Pouca gente sabe, mas o primeiro filme que marcou o regresso de Lindsay Lohan ao cinema depois de ter saído do fundo do caldeirão das drogas foi Among the Shadows, realizado por Tiago Mesquita, um português que tem uma produtora em Bruxelas. Quer dizer, chamar a isso um regresso é um pouco… exagerado, tendo em conta que Lohan se tem limitada a fazer uns cameos e um par de filmes de Natal para a Netflix e a Hallmark.
Um Dia Ainda Mais Doido é, por isso, o seu primeiro grande filme desde… Vale do Pecado(?), em 2013. E, como o próprio título indica, é a sequela de Um Dia de Doidos, que marcou a sua transição de child star para a adolescência. Um Dia de Doidos, que por sua vez é um remake de um daqueles clássicos para toda a família da Disney (As Aventuras de Annabel, com Jodie Foster), juntava então a new it girl, Lindsay Lohan, à antiga scream queen, Jamie Lee Curtis, para uma adaptação mais moderna e jovem da história em que mãe e filha trocam (literalmente) de corpo e passam a entenderem-se melhor mutuamente. Walk a mile in my shoes, dizem os estrangeiros…
Como na maioria das sequelas, Um Dia Ainda Mais Doido é uma variação da história original, mas apenas maior, mais barulhento e com mais luzes a piscar. E, neste caso, mais jovem também. Mas jovem como naquele meme do How Do You Do, Fellow Kids?, do Steve Buscemi. Um Dia Ainda Mais Doido quer passar-se por ser todo modernaço e falar como a criançada, para apelar ao público mais jovem, mas acaba por passar apenas um imagem de vergonha alheia, porque não sabe claramente o que está a fazer.

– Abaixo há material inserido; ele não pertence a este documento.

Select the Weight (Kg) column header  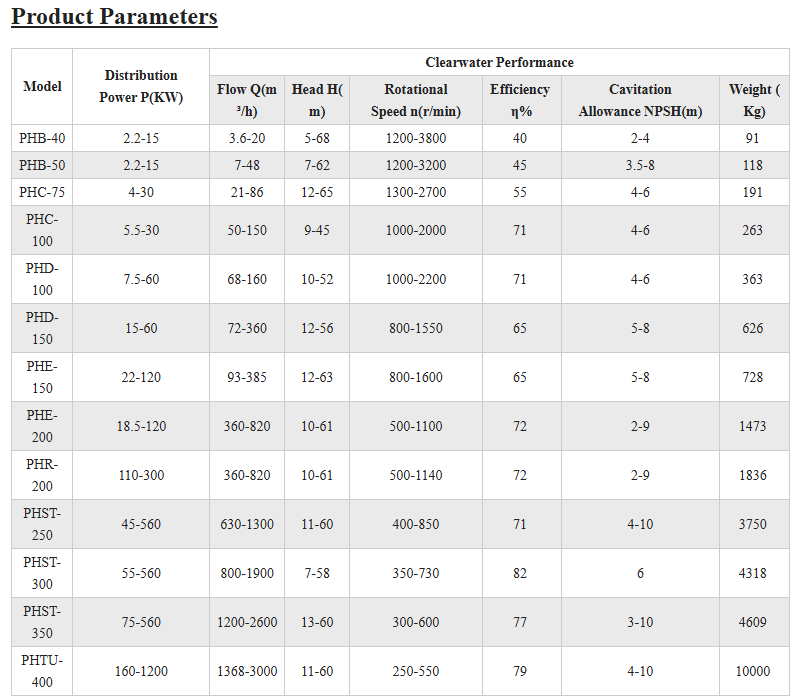(x=753, y=100)

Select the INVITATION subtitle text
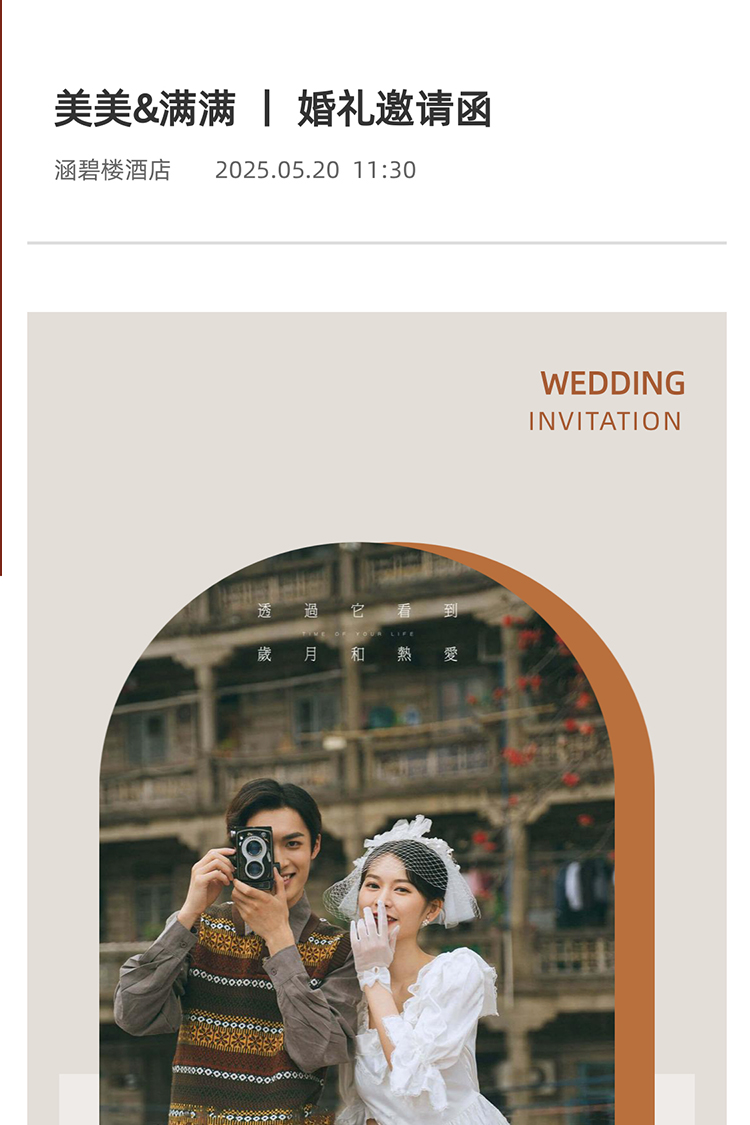(605, 421)
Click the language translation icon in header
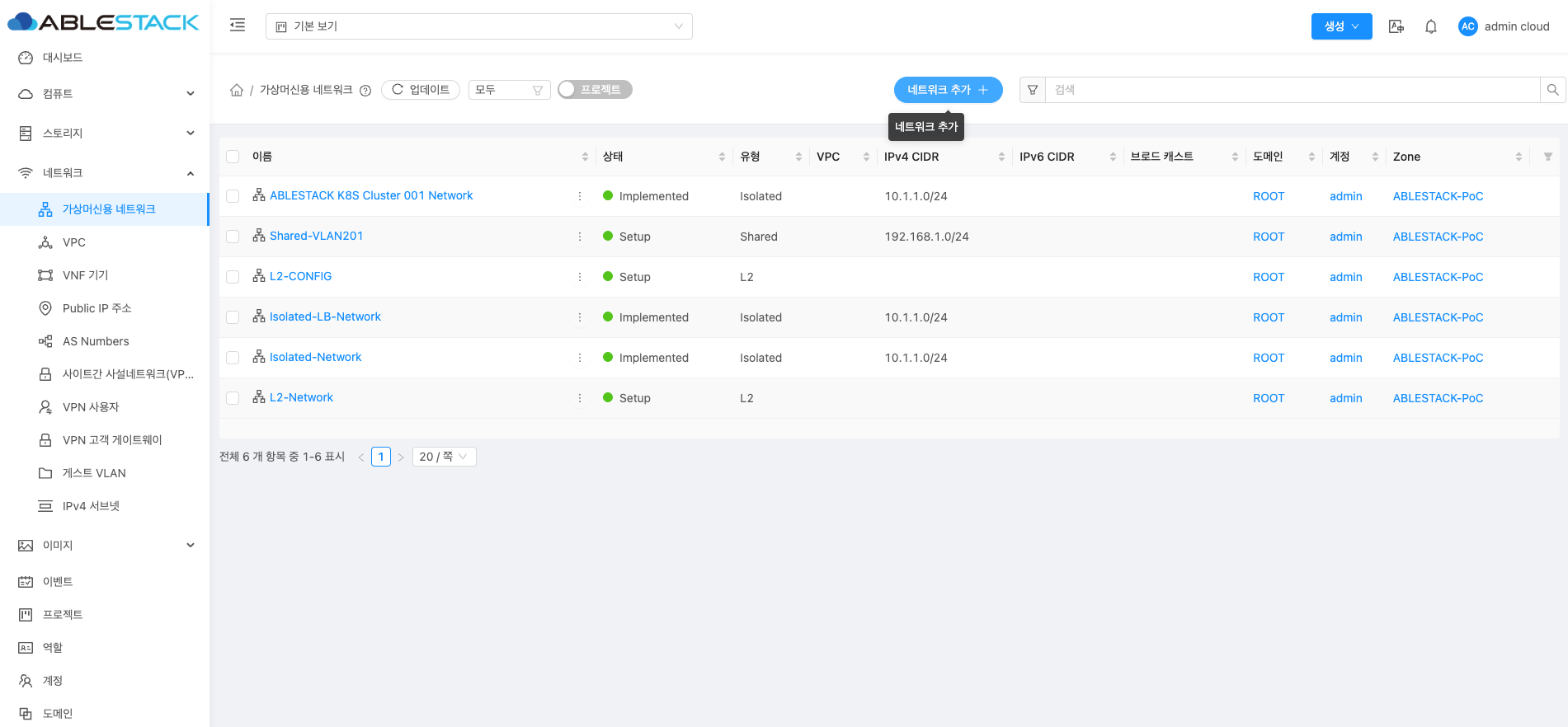This screenshot has height=727, width=1568. 1396,26
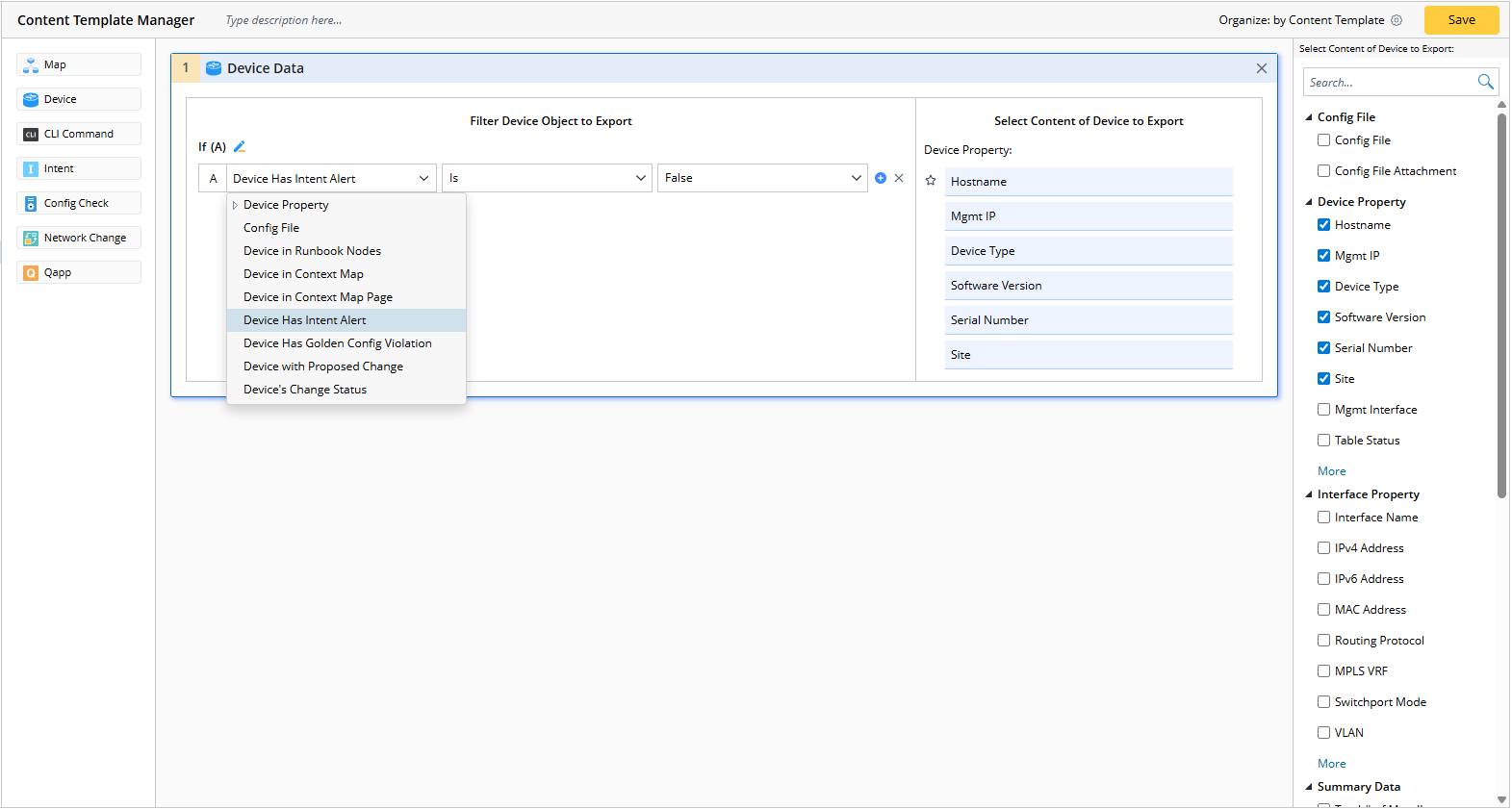Screen dimensions: 1512x809
Task: Click the Map icon in left sidebar
Action: click(31, 65)
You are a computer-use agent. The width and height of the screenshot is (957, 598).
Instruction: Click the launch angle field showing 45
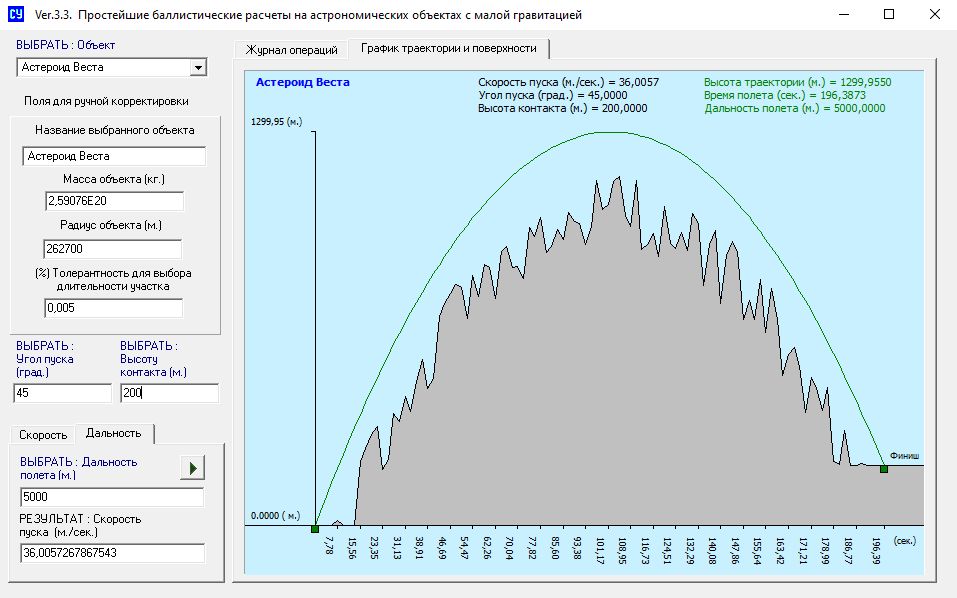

Em Um Dia Ainda Mais Doido, não só Lindsay Lohan e Jamie Lee Curtis vão voltar de corpo, como desta vez a maldição se estende também à filha (Julia Butters) e à enteada (Sophia Hammons) da primeira (sim, já passaram 22 anos desde que estreou Um Dia de Doidos, podem começar a sentirem-se velhos). A coisa é de tal modo confusa que demora até nos habituarmos a perceber quem é quem e temos que estar constantemente a parar para pensar em quem é que aquela personagem encarnou. De tal forma que, a partir de determinado momento, simplesmente desistimos, até porque percebemos que isso não interessa para nada, já que o filme se desenrola de forma tão genérica que não interessa quem é quem.
Lindsay Lohan parece querer levar o filme a sério, mas não há aqui propriamente nada de memorável. Até Jamie Lee Curtis, que parece estar aqui só para se divertir, é particularmente irritante no papel da avó cool, mas demasiado protectora. A realizadora Nisha Ganatra procura montar as coisas de forma suficientemente funcional para os gags mais divertidos (uma corrida de trotinetes eléctricas, por exemplo), mas até estes falham constantemente o timing certo. Por isso, há muito pouco para ver neste Happy Meal além do reencontro de Lohan e Jamie Lee Curtis.